Write out these items word for word, starting at the line that contains "Given: Select the PICkit 3 category" and stopping after the line that contains "will click(869, 432).". Include both of those lines.

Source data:
——————————
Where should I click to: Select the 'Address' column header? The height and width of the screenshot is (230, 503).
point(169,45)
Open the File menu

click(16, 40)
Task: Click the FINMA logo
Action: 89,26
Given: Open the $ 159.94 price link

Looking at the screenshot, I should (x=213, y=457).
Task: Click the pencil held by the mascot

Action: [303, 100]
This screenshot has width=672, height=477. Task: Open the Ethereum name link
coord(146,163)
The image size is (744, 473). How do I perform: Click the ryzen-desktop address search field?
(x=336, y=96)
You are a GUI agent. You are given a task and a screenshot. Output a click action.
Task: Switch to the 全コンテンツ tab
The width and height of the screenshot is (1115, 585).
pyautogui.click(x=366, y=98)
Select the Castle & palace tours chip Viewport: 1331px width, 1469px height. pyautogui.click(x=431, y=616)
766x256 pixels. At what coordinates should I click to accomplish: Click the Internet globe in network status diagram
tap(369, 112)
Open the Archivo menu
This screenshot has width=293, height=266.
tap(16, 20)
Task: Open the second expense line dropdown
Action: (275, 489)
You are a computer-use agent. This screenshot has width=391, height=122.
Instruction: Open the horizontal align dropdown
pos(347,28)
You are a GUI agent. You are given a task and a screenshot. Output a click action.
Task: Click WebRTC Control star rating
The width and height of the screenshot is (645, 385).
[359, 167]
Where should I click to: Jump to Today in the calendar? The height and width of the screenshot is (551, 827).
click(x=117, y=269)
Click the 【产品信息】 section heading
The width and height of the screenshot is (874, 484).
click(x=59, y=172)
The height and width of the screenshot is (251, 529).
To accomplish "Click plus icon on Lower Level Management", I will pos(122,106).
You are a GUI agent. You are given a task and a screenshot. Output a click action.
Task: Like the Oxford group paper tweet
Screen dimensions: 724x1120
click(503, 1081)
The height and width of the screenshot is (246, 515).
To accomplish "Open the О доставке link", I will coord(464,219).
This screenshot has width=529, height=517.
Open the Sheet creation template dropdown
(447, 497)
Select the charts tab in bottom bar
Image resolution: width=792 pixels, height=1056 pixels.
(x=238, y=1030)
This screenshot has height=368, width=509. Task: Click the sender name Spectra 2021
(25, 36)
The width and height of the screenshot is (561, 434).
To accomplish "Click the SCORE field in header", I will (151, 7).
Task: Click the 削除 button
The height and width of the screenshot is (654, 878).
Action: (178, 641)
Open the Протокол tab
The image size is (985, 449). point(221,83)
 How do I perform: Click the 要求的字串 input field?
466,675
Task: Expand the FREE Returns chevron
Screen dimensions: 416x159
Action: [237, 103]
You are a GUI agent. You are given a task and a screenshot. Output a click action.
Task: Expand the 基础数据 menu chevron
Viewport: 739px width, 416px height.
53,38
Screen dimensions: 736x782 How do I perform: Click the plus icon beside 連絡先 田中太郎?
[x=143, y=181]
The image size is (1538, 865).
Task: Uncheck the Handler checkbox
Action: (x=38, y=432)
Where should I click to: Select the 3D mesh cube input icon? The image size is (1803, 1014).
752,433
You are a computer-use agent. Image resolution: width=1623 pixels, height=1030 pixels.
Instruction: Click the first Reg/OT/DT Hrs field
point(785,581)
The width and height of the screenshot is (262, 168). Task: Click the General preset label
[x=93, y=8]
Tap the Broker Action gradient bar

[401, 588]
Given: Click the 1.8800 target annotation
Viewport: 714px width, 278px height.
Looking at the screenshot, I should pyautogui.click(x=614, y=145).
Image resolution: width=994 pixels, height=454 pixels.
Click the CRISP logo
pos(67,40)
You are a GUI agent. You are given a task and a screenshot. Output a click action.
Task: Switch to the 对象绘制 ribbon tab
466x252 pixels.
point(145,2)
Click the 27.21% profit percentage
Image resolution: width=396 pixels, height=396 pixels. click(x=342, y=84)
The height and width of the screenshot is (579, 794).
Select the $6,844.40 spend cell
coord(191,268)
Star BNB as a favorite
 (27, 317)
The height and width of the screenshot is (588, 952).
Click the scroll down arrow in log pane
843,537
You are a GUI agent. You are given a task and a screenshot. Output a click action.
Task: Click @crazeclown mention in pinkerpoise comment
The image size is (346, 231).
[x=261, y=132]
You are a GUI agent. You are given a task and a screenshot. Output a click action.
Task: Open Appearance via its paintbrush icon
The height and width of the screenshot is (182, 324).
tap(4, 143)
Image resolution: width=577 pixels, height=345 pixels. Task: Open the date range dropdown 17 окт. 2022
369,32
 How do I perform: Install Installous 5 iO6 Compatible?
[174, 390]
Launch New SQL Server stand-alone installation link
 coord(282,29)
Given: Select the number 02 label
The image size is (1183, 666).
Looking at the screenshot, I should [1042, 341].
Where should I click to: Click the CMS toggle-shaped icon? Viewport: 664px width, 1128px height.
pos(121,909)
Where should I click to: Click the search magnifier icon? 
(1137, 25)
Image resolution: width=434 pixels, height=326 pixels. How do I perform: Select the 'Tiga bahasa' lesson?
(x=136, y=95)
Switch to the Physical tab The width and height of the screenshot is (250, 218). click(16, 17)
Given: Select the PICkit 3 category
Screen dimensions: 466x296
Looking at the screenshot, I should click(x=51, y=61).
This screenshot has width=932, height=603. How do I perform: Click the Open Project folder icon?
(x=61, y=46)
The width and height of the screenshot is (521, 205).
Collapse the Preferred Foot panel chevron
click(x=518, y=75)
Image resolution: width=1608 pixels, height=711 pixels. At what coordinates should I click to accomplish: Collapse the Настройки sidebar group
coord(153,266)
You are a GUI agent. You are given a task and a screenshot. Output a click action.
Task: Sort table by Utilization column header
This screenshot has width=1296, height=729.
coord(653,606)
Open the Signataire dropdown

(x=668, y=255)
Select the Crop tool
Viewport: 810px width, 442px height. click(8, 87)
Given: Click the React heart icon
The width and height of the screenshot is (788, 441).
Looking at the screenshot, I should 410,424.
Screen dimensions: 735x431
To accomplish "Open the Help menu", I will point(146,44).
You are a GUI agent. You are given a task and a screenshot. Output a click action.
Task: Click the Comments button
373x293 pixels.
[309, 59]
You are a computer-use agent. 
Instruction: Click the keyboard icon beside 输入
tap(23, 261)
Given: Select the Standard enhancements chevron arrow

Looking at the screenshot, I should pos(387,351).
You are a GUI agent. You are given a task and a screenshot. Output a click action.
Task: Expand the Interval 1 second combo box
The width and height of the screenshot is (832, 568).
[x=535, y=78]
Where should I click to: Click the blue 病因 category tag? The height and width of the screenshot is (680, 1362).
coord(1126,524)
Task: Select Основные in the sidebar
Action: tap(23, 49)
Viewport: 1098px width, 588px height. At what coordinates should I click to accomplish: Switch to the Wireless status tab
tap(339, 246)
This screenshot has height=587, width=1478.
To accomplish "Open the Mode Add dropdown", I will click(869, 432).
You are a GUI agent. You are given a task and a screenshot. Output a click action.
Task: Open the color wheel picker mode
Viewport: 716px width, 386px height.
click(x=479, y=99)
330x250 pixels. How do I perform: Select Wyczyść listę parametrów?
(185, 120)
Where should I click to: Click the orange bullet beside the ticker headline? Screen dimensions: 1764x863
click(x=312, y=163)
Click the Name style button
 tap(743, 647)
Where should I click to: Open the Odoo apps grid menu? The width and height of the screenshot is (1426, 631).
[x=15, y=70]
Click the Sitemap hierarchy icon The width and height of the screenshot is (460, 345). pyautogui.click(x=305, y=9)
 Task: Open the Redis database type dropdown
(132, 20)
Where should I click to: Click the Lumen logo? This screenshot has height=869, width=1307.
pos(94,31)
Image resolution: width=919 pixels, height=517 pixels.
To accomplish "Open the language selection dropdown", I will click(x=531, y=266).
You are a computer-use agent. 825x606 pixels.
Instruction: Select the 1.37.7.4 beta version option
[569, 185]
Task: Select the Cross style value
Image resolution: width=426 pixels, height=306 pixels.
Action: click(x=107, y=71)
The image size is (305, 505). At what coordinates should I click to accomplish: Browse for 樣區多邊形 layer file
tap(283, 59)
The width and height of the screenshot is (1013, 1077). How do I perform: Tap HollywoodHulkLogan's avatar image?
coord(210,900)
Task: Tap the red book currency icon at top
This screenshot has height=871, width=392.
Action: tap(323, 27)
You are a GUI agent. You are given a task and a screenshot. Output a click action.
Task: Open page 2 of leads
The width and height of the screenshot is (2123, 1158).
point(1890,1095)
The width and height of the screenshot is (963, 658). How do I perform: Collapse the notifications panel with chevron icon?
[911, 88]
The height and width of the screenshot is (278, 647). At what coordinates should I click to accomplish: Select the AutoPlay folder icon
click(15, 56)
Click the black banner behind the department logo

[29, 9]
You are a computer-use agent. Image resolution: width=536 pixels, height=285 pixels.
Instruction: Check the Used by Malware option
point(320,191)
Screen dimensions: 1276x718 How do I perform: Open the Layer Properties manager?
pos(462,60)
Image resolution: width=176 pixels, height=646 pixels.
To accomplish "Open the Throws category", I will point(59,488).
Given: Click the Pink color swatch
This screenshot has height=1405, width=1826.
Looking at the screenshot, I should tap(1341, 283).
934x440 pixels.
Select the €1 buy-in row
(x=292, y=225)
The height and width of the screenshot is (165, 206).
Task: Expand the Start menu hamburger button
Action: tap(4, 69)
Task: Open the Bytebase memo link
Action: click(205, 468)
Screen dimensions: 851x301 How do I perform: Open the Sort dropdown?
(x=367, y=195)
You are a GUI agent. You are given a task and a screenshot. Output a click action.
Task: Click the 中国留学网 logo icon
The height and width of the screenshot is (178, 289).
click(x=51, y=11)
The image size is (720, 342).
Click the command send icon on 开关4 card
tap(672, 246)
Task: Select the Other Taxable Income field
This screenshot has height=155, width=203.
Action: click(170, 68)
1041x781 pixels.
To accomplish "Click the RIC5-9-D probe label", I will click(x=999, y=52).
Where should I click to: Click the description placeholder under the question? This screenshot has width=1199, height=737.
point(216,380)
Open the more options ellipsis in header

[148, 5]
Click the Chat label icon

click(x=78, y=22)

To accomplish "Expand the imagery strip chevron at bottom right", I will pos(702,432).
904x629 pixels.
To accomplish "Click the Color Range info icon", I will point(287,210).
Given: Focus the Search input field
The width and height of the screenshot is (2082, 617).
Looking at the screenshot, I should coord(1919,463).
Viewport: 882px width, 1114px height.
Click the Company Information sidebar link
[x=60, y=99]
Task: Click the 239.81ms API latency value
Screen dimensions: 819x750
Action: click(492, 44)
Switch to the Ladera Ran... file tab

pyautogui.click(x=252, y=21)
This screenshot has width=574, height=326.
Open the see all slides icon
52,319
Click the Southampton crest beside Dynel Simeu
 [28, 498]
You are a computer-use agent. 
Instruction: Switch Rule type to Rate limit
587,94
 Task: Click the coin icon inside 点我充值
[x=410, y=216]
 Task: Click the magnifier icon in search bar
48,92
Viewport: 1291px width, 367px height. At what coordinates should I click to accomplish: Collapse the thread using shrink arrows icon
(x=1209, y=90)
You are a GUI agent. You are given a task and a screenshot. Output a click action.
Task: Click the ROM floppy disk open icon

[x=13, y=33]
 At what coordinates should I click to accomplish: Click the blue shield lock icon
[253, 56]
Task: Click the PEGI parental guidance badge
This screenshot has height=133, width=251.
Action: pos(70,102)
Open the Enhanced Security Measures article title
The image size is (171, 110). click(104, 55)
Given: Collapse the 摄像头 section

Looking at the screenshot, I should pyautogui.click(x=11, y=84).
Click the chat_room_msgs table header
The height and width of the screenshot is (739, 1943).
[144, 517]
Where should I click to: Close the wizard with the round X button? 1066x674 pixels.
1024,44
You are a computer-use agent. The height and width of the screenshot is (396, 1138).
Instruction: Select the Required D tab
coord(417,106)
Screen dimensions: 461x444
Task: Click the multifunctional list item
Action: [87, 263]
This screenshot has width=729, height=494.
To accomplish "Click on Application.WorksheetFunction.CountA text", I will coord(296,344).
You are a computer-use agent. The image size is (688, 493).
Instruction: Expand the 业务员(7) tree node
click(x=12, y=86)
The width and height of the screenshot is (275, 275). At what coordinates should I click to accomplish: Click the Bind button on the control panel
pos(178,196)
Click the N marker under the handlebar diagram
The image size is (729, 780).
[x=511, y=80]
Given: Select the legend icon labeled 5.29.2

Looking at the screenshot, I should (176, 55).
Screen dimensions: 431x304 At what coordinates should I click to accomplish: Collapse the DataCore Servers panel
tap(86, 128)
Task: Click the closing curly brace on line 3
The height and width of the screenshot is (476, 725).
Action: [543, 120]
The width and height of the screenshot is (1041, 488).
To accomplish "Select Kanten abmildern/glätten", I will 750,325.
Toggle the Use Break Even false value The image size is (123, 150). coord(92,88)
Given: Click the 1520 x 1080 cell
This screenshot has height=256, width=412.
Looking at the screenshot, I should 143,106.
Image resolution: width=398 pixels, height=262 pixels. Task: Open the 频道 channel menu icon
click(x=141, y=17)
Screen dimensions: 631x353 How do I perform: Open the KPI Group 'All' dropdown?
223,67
——————————
Written response:
Given: Select the PICkit 3 category
Screen dimensions: 466x296
Looking at the screenshot, I should click(x=51, y=61).
This screenshot has width=932, height=603. How do I perform: Click the Open Project folder icon?
(x=61, y=46)
The width and height of the screenshot is (521, 205).
Collapse the Preferred Foot panel chevron
click(x=518, y=75)
Image resolution: width=1608 pixels, height=711 pixels. At what coordinates should I click to accomplish: Collapse the Настройки sidebar group
coord(153,266)
You are a GUI agent. You are given a task and a screenshot. Output a click action.
Task: Sort table by Utilization column header
This screenshot has width=1296, height=729.
coord(653,606)
Open the Signataire dropdown

(x=668, y=255)
Select the Crop tool
Viewport: 810px width, 442px height. click(8, 87)
Given: Click the React heart icon
The width and height of the screenshot is (788, 441).
Looking at the screenshot, I should 410,424.
Screen dimensions: 735x431
To accomplish "Open the Help menu", I will point(146,44).
You are a GUI agent. You are given a task and a screenshot. Output a click action.
Task: Click the Comments button
373x293 pixels.
[309, 59]
You are a computer-use agent. 
Instruction: Click the keyboard icon beside 输入
tap(23, 261)
Given: Select the Standard enhancements chevron arrow

Looking at the screenshot, I should pos(387,351).
You are a GUI agent. You are given a task and a screenshot. Output a click action.
Task: Expand the Interval 1 second combo box
The width and height of the screenshot is (832, 568).
[x=535, y=78]
Where should I click to: Click the blue 病因 category tag? The height and width of the screenshot is (680, 1362).
coord(1126,524)
Task: Select Основные in the sidebar
Action: tap(23, 49)
Viewport: 1098px width, 588px height. At what coordinates should I click to accomplish: Switch to the Wireless status tab
tap(339, 246)
This screenshot has height=587, width=1478.
To accomplish "Open the Mode Add dropdown", I will click(869, 432).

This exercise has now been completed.